Weight Management & RECBT

A Psychological Approach to Sustainable Change

Weight Management Is Not Just About Willpower

Weight management is often approached as a problem of discipline, restriction, or control. However, research and clinical experience consistently show that long-term difficulties with weight are more closely linked to emotional regulation, beliefs, stress tolerance, and self-relationship than to knowledge about food or exercise.

At the Hellenic Institute for Rational-Emotive & Cognitive-Behavior Therapy (RECBT), weight management is addressed through an evidence-based psychological framework that supports sustainable behavior change without shame, punishment, or extremes.

How RECBT Approaches Weight Management

RECBT focuses on identifying and modifying the beliefs and emotional patterns that interfere with healthy regulation.

Common maintaining factors include:
• Emotional eating and stress-driven consumption
• All-or-nothing thinking (“If I slip, I’ve failed”)
• Low frustration tolerance around hunger, fatigue, or slow progress
• Self-criticism, guilt, and body-related shame
• Unrealistic standards and urgency (“It must happen fast”)
• Loss of control cycles followed by restriction

RECBT helps individuals replace rigid, self-defeating beliefs with flexible, rational, and compassionate thinking, supporting consistency over time.

Weight Regulation vs. Weight Control

RECBT emphasizes regulation, not control.

Control relies on pressure and avoidance.

EXERCISE 1 - In the weight management text, begin at the words "Weight Management &" and stop after "punishment, or extremes.", reproducing that passage with "emotional regulation" switched to "affect regulation".
EXERCISE 2 -
Answer from the weight management text:
(a) What is the full name of the institute that offers this approach?
(b) What does RECBT emphasize in place of control?
(c) What does control rely on?
Rely only on the weight management text for your answers.

[Stored entries]
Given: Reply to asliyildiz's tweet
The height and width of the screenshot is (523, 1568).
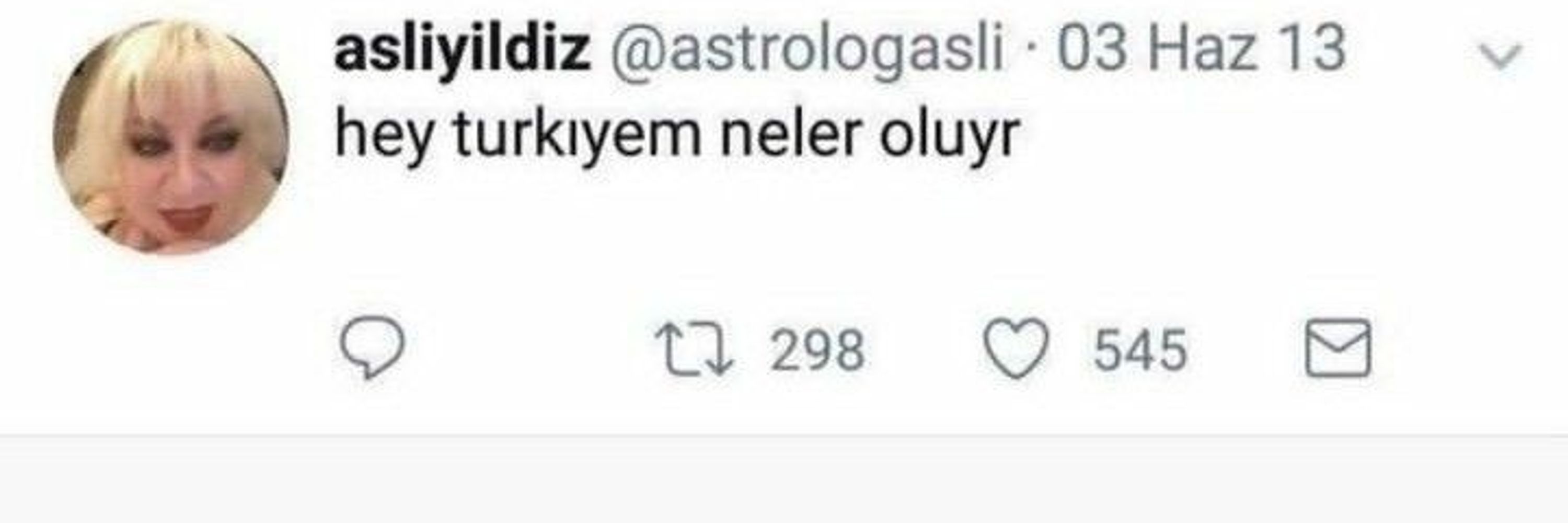Looking at the screenshot, I should (x=372, y=348).
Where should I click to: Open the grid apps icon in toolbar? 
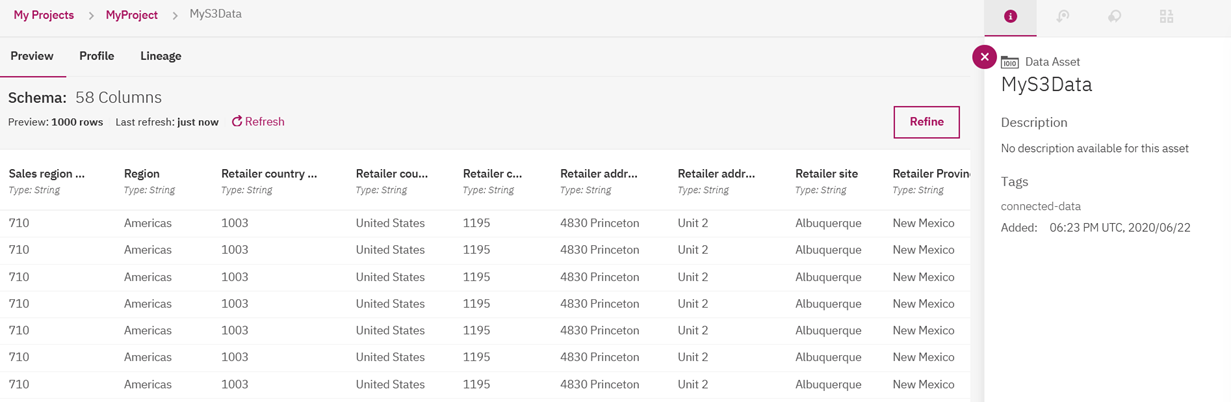[1166, 17]
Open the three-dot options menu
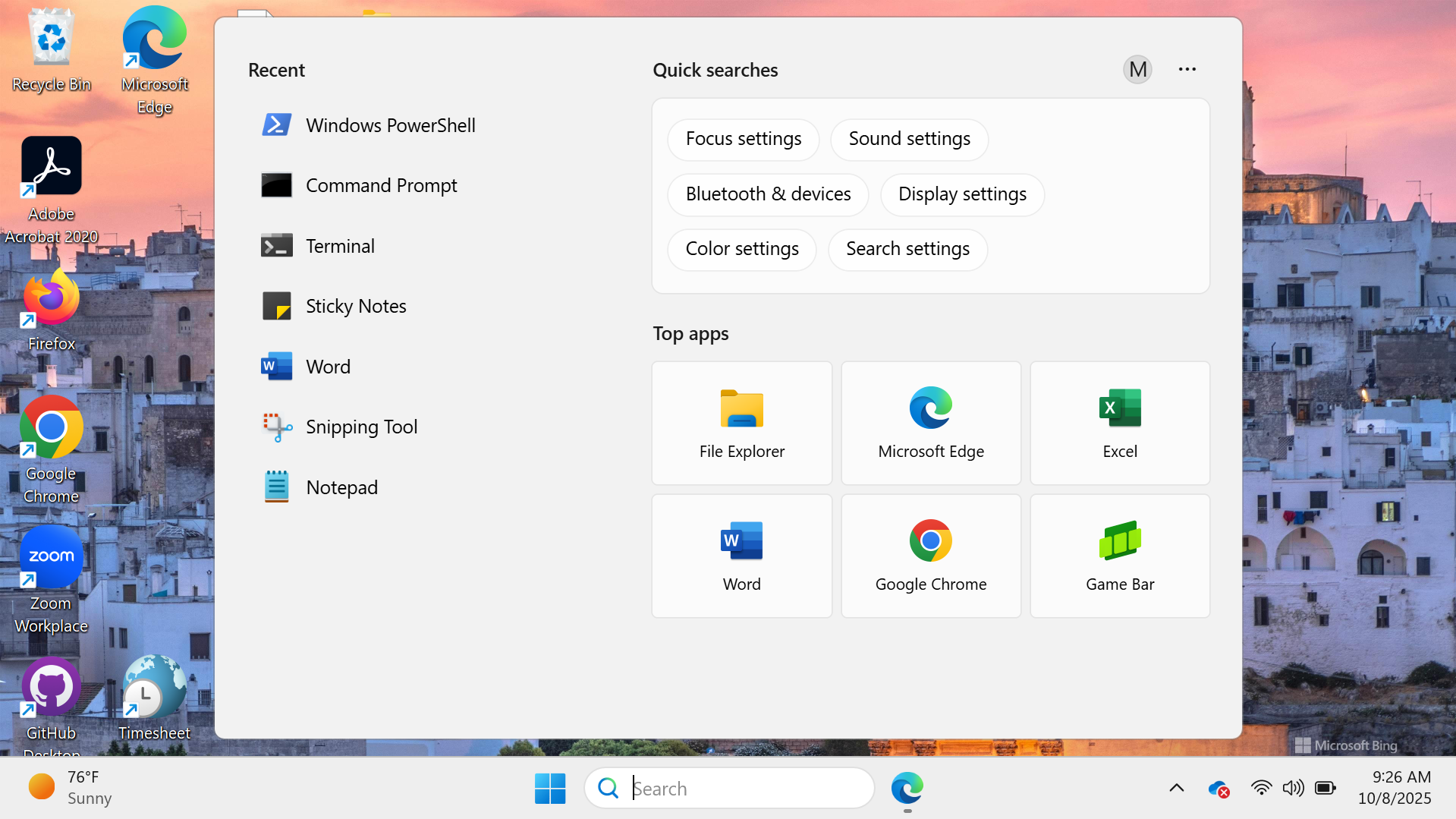The width and height of the screenshot is (1456, 819). pyautogui.click(x=1187, y=69)
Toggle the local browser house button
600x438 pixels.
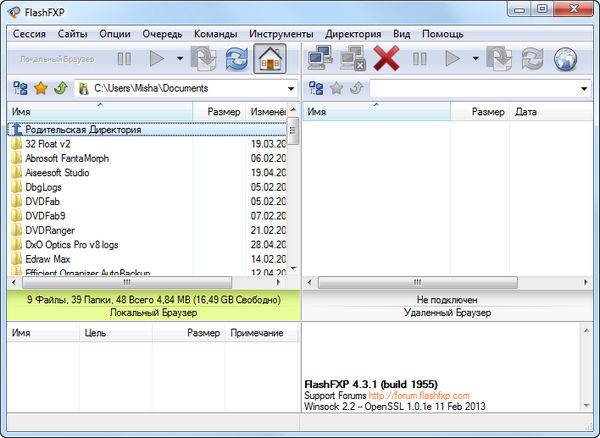tap(269, 59)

ANSWER 1 -
Weight Management & RECBT

A Psychological Approach to Sustainable Change

Weight Management Is Not Just About Willpower

Weight management is often approached as a problem of discipline, restriction, or control. However, research and clinical experience consistently show that long-term difficulties with weight are more closely linked to affect regulation, beliefs, stress tolerance, and self-relationship than to knowledge about food or exercise.

At the Hellenic Institute for Rational-Emotive & Cognitive-Behavior Therapy (RECBT), weight management is addressed through an evidence-based psychological framework that supports sustainable behavior change without shame, punishment, or extremes.

ANSWER 2 -
(a) The Hellenic Institute for Rational-Emotive & Cognitive-Behavior Therapy.
(b) Regulation.
(c) Pressure and avoidance.